### TASK GOAL
Pictures stay out, but every line of the data is copied exactly.

Saved data entries:
□ □ □
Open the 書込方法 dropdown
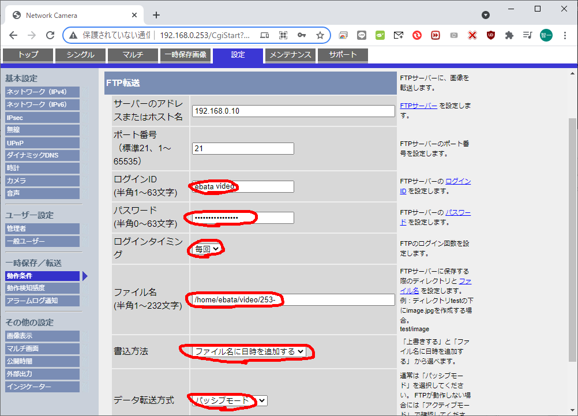578x416 pixels. (x=249, y=351)
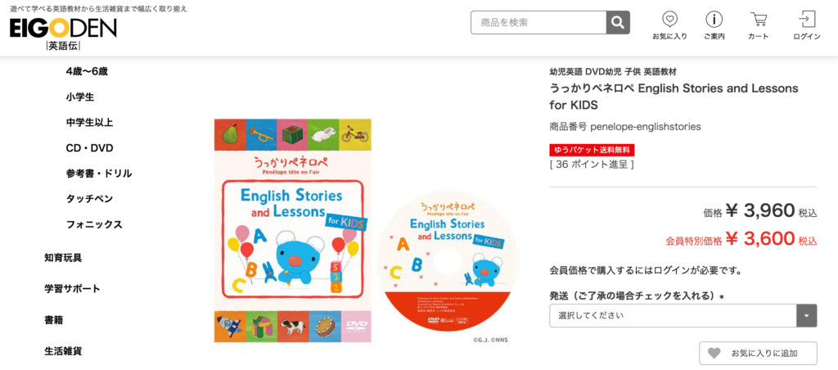
Task: Open the CD・DVD category
Action: 89,148
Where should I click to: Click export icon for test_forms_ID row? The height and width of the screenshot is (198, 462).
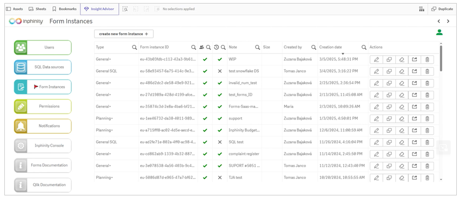click(415, 95)
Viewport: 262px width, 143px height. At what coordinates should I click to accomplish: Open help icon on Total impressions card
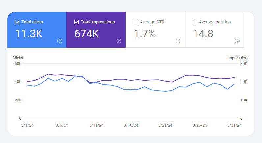pos(119,41)
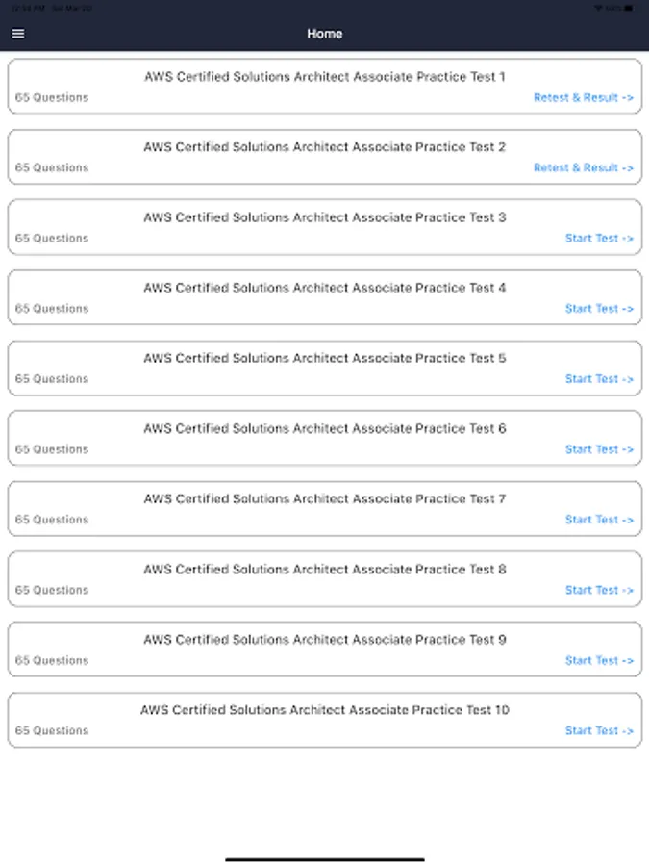The image size is (649, 866).
Task: Open the hamburger menu icon
Action: pos(18,34)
□ □ □
### EXERCISE RESPONSE
Open the 書込方法 dropdown
578x416 pixels. (x=249, y=351)
Task: Open the CD・DVD category
Action: 89,148
Where should I click to: Click export icon for test_forms_ID row? The height and width of the screenshot is (198, 462).
click(415, 95)
Viewport: 262px width, 143px height. At what coordinates should I click to accomplish: Open help icon on Total impressions card
pos(119,41)
The image size is (649, 866).
Task: Open the hamburger menu icon
Action: pos(18,34)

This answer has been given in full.